→ Excerpted passage:
Findings have revealed that resistance to the newly recommended multidrug-resistant Tuberculosis (MDR-TB) treatment regimen by the World Health Organisation (WHO) is already being transmitted directly from one patient to another.
A recent study by the Swiss Tropical and Public Health Institute (Swiss TPH) reported that these resistant strains are being transmitted directly between patients, highlighting the need for immediate action and robust surveillance to curb the spread.
The study, published in the New England Journal of Medicine, analysed the genomes of nearly 90,000 Mycobacterium tuberculosis strains from various countries. The researchers identified 514 highly drug-resistant strains, 28 per cent of which were transmitted directly from one patient to another. These strains were resistant to older and newer treatment regimens found across 27 countries.
Head of the Department, Medical Parasitology and Infection Biology, Swiss TPH, Sébastien Gagneux, explained that while the new regimen is a game changer for MDR-TB patients, it needs to be studied in the long run.
“However, it was crucial to study how Mycobacterium tuberculosis would react to its global roll-out and now we know that resistance is emerging and being transmitted, which is worrying,” he said.
Gagneux stressed that to avoid a post-antibiotic era; the world must stay ahead in the constant race between drug development and bacterial resistance to prevent a ‘post-antibiotic era. “The rise of highly resistant TB strains is a stark reminder of this challenge,” he added.
Despite the preventive and curable nature of TB, the disease remains a global burden and one of the world’s deadliest infectious killers with MDR-TB posing a critical threat to global health.
As part of efforts to accelerate progress towards ending TB, WHO in 2022 endorsed the treatment regimen known as BPaLM, which is a six-month all-oral regimen.
BPaLM is a combination of bedaquiline, pretomanid, linezolid, and moxifloxacin for MDR-TB and its variant BPaL, is used for pre-extensively drug-resistant TB (pre-XDR-TB). Earlier clinical trials as reported by WHO showed a treatment success rate of 89 per cent, significantly higher than the 52 per cent success rate of older regimens.
This approach, as recommended by WHO, aimed to reduce treatment duration, improve efficacy, and lower costs compared to the older, longer treatment regimens. The trial also reported lower rates of treatment failure, death, and loss of follow-up.
Despite the promising results, a recent study shows that resistance to the new regimen is already emerging and spreading. The researchers stressed that the effectiveness of the new regimen depends on implementing robust diagnostic tools, improved infection control, and better surveillance systems to curb the transmission of resistant strains.

(Pixel coordinate grounding rows)
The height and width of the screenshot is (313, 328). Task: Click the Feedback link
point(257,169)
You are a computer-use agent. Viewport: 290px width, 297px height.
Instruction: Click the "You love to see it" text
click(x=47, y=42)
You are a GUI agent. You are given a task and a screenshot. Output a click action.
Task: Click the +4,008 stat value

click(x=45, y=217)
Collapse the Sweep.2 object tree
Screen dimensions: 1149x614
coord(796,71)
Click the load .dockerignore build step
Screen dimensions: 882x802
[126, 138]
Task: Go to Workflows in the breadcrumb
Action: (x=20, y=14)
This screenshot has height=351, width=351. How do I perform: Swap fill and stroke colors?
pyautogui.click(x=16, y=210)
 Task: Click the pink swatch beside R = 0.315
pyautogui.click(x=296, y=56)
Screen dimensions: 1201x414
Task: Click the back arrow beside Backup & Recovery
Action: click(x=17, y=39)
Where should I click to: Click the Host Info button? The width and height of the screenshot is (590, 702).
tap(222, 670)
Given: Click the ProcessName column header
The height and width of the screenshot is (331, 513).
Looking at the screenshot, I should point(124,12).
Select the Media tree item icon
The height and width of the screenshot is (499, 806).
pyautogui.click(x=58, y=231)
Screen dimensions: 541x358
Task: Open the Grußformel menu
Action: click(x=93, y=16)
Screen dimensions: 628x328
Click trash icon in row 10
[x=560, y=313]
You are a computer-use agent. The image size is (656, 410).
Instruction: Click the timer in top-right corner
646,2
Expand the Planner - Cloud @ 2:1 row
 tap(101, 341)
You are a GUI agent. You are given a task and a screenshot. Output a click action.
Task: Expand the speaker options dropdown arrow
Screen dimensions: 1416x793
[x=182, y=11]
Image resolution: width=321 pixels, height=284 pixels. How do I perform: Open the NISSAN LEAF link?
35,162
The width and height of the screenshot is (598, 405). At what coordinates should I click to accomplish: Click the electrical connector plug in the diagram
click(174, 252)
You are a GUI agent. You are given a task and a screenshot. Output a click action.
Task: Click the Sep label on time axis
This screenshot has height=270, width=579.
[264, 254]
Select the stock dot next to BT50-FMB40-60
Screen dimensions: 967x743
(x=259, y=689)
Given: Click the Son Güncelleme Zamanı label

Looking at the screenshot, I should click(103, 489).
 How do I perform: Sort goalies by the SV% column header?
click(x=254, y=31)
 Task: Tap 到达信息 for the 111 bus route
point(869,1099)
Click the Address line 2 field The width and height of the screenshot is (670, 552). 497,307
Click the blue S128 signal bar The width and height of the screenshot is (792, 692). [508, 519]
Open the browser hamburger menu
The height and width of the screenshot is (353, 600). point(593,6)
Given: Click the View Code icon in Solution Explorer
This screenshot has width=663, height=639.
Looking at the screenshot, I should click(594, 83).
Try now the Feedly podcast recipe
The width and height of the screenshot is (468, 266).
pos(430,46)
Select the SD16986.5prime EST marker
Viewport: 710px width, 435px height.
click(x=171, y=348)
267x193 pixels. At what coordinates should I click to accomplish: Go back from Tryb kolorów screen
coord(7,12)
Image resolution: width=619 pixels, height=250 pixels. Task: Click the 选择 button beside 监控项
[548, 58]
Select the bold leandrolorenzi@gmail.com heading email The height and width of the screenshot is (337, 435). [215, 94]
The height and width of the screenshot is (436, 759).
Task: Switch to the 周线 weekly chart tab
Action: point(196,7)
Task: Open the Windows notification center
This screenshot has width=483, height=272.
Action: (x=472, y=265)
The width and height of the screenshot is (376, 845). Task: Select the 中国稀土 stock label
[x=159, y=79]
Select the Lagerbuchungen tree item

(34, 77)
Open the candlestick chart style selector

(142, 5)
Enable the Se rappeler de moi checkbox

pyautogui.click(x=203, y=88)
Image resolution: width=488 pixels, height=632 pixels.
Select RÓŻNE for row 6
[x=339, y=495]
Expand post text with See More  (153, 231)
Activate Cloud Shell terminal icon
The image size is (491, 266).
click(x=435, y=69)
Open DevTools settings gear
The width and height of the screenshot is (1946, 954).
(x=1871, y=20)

→ The task: Write out the tuberculosis article's text between "Despite the preventive" and "of older regimens.", inclusive. The rows above are separate from the tuberculosis article.

→ Task output:
Despite the preventive and curable nature of TB, the disease remains a global burden and one of the world’s deadliest infectious killers with MDR-TB posing a critical threat to global health.
As part of efforts to accelerate progress towards ending TB, WHO in 2022 endorsed the treatment regimen known as BPaLM, which is a six-month all-oral regimen.
BPaLM is a combination of bedaquiline, pretomanid, linezolid, and moxifloxacin for MDR-TB and its variant BPaL, is used for pre-extensively drug-resistant TB (pre-XDR-TB). Earlier clinical trials as reported by WHO showed a treatment success rate of 89 per cent, significantly higher than the 52 per cent success rate of older regimens.